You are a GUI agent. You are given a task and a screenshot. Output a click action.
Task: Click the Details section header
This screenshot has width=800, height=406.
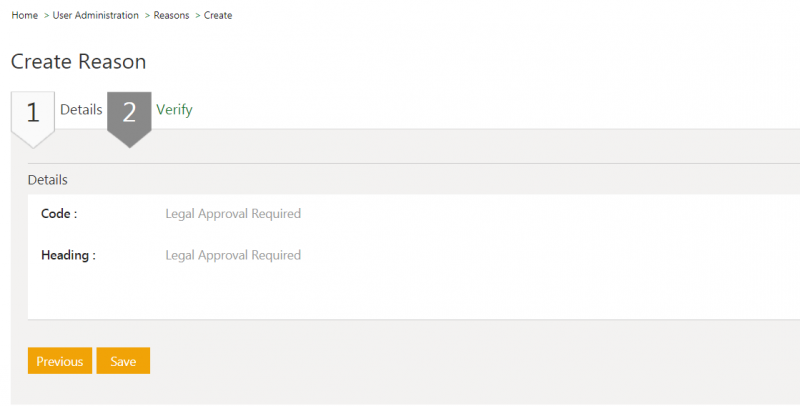[48, 181]
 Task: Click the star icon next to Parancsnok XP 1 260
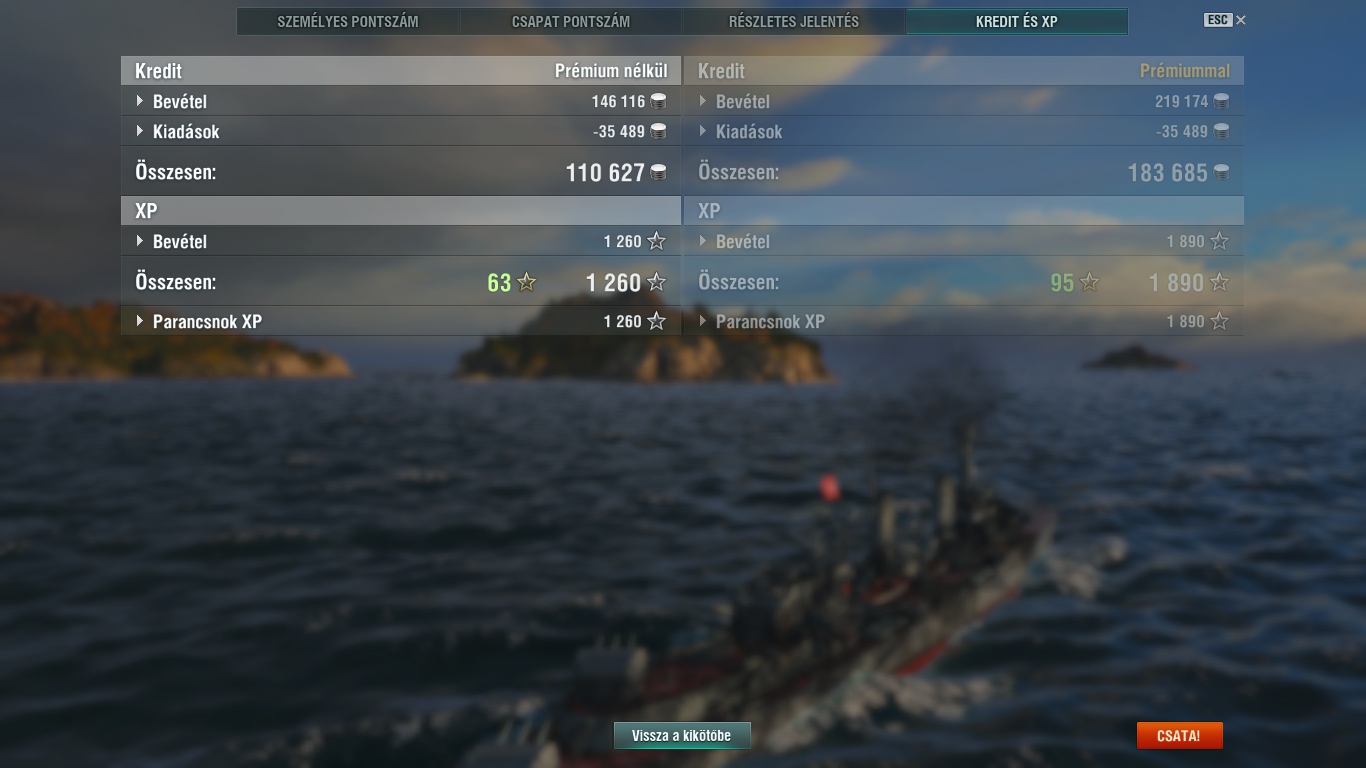click(656, 321)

|---|

Copy the text of every record above word for word, leaving out the pictures.

### RESPONSE FOR THIS EXERCISE
You are a GUI agent. You are given a task and a screenshot. Output a click action.
Task: Click the Details section header
This screenshot has width=800, height=406.
[48, 181]
 Task: Click the star icon next to Parancsnok XP 1 260
click(656, 321)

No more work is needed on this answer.